A list like that would be good to know about! Of course, even better would be wearing those types of clothing when hunting, and then posting your kill pics on these hunting forums while wearing that product. Give them the endorsement they don't want. I guess if a product helps you stay comfortable so that you can hunt longer and kill more animals than so be it.


----------



## xdeano (Jan 14, 2005)

oke: Those gloves will go well with you're pink running tites and toto.

wool is probably the best stuff you can buy to stay warm. even wet, wool will retain it's heat. I wish I had more wool, but it's expensive.

Here is what I wear to a stand:

feet:
wicking silk sock, thick wool socks, military mukluks (just as warm as bunny boots, with less weight)
Bottom:
regular underarmor pants, heavy pants, heavy bibs and a set of military over white pants.
Top:
heavy underarmor shirt, longsleaved tshirt, white hooded sweatshirt, Cabella's windstopper jacket and another military over white coat. 
Face:
underarmor white facemask, with a heavy white pullover mask.

I'll stay warm in very cold weather. All my coverups are completely white, no need to have anything to special, I can hide anywhere on snow.

xdeano


----------



## duckp (Mar 13, 2008)

Lots of good info here.It of course depends on temp,wind and hunting style.Some of the above will get you sweated up if you're snowshoeing or very active.Then you are done.We sometimes shoe 10 plus miles a day-although when I hit Soc Sec age I try not to go over 8-the price paid is too high.
If you're traveling,you need to layer,you need to consider a light cloth back pack to add or shed,you need poly vs cotton or anything quilted etc and you need a LIGHTWEIGHT wind proof exterior.The best we've found,by far,is also expensive.

→ **RECORDS SHOWN**:
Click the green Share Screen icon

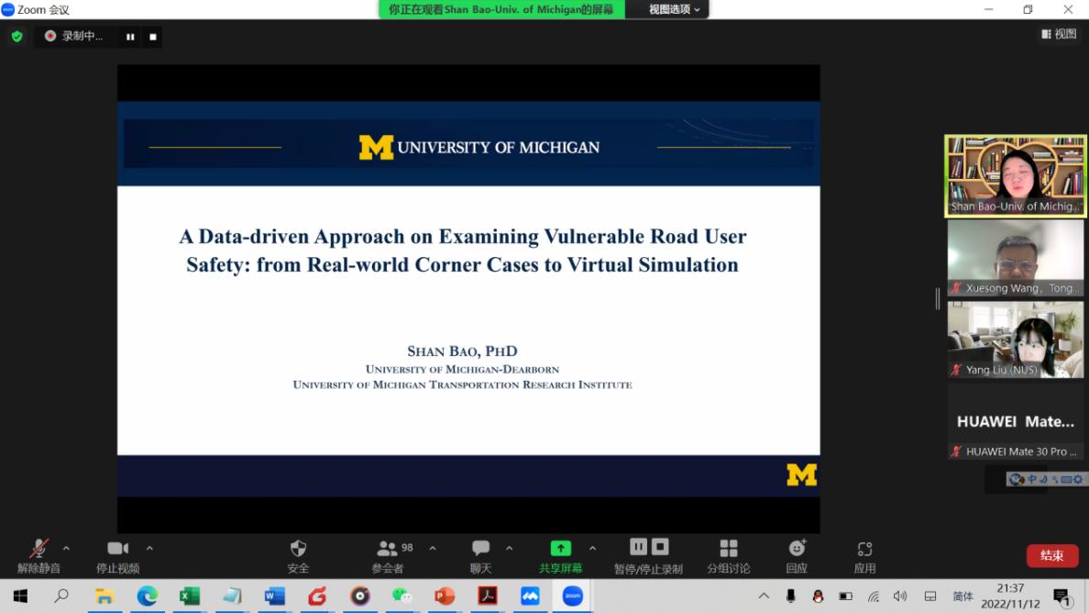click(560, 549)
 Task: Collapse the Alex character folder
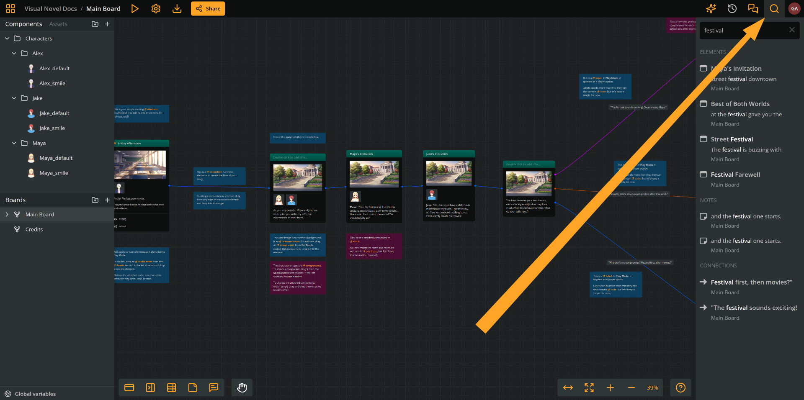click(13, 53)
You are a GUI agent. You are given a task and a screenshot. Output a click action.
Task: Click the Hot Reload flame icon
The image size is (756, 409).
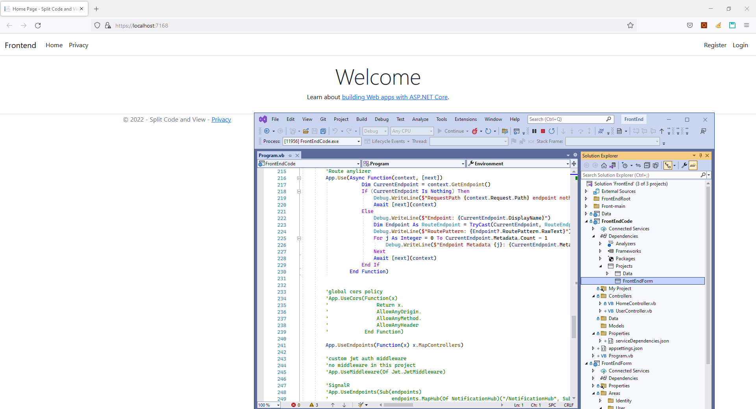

→ **PROBLEM SET**:
1/ Transcribe the hunting clothing thread from "Lots of good" to "is too high.".
2/ Pick up the thread on staying warm while hunting and carry it on from its last sentence.
The records play no part in what comes next.

→ **EXPECTED OUTPUTS**:
1/
Lots of good info here.It of course depends on temp,wind and hunting style.Some of the above will get you sweated up if you're snowshoeing or very active.Then you are done.We sometimes shoe 10 plus miles a day-although when I hit Soc Sec age I try not to go over 8-the price paid is too high.

2/
https://www.northernoutfitters.com/
Their 'wind garments' are windproof yet breathe and weigh next to nothing.My anorak has been worn and torn for 15 years-the Eveready bunny of cold weather clothes.
Forgot one thing,again if active get the relatively new Under Armour sweatshirt,it does not get 'wet' but breathes.Only place I've ever seen it in white was in the ski shop at Scheels in Fargo.Runnings has them in camo or other colors.
Good hunting.


----------



## duckp (Mar 13, 2008)

Forgot one thing.N Outfitters wind pants are a bit noisy I think.I don't like them because of that but one friend loves em and he's murder on Yotes so.....Just a heads up.


----------



## trappermrd (Jun 28, 2007)

folks.. thanks for the good info. i will be trying some your ideas in the next week. man i love this web site. marty


----------



## kdog (Mar 13, 2007)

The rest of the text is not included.